Last year, I wrote a column detailing a few things that often peeve musicians. Speaking from my own experience, I listed annoyances such as being told to play for “exposure,” being told how good one’s cousin is at guitar and being told to play “Africa” by Toto.
Right now, I would love to be playing “Africa” on stage for free while someone screams “my cousin can play it better!”
There are many, many reasons why 2020 is a burning dumpster of a year. For me, one of the biggest reasons is because of the lack of live music.
If you’re a musician, your week is the 30 minutes you have on stage Saturday night. The other 10,050 minutes essentially are filler.
I used to have my qualms about playing live shows. There were the moody sound guys, the amount of waiting around in the van on the way to the gig, the ambivalent crowds, the strain of carrying massive amps onto stages and the drink ticket debacles.

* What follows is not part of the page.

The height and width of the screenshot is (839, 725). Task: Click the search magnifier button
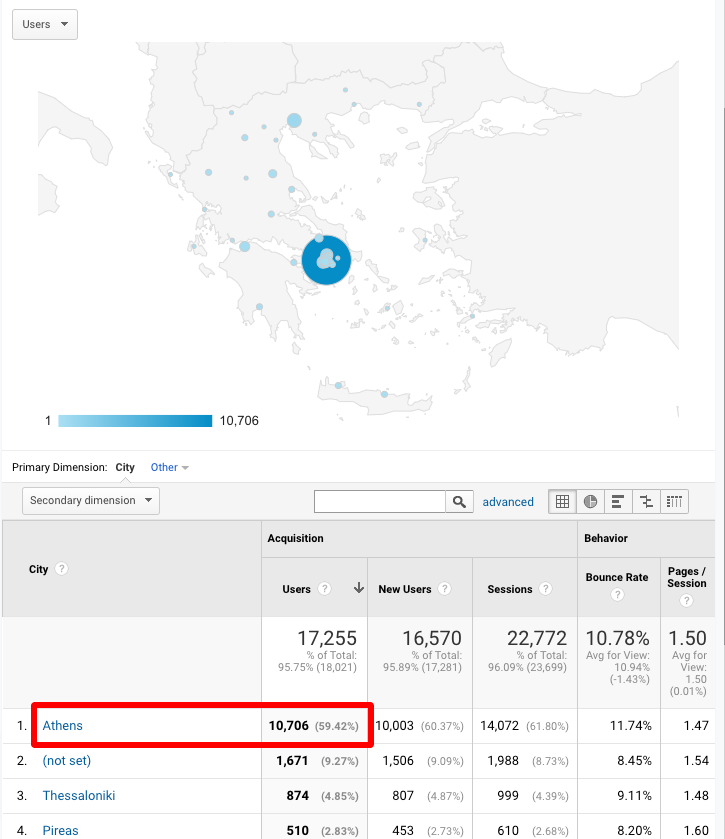coord(459,502)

Now, I’d give anything for a sore back and a mean look from a guy twisting knobs.
Sure, I can still play music at home. But really, there’s only one place where I am welcome to adjust my amp’s volume knob to satisfactory setting: A music venue. Otherwise, I’m a “bad neighbor” and I’m “disturbing the peace.”

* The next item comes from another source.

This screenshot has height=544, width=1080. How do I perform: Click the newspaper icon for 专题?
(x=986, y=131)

I swear, some people just have no taste.
I also sorely miss attending shows. I used to feel a bit claustrophobic about being in large crowds, but I always knew there’s a certain magic that can only be conjured at a concert. It’s the only place besides church where a large group of people can gather in the same room and sing off-key together in unison.

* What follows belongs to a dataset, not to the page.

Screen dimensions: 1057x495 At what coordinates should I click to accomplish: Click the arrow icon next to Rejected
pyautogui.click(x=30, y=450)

You may have nothing in common with the person next to you at a concert, but when the music is blaring, nothing else really matters. I’ll risk having a few drinks spilled on my shoes for that.
With all the devastation that has occurred this year, the loss of live music is a minor quibble by comparison. But when it comes down to it, concerts are an opportunity to let go of your problems for a few hours. And boy do we all need that right now.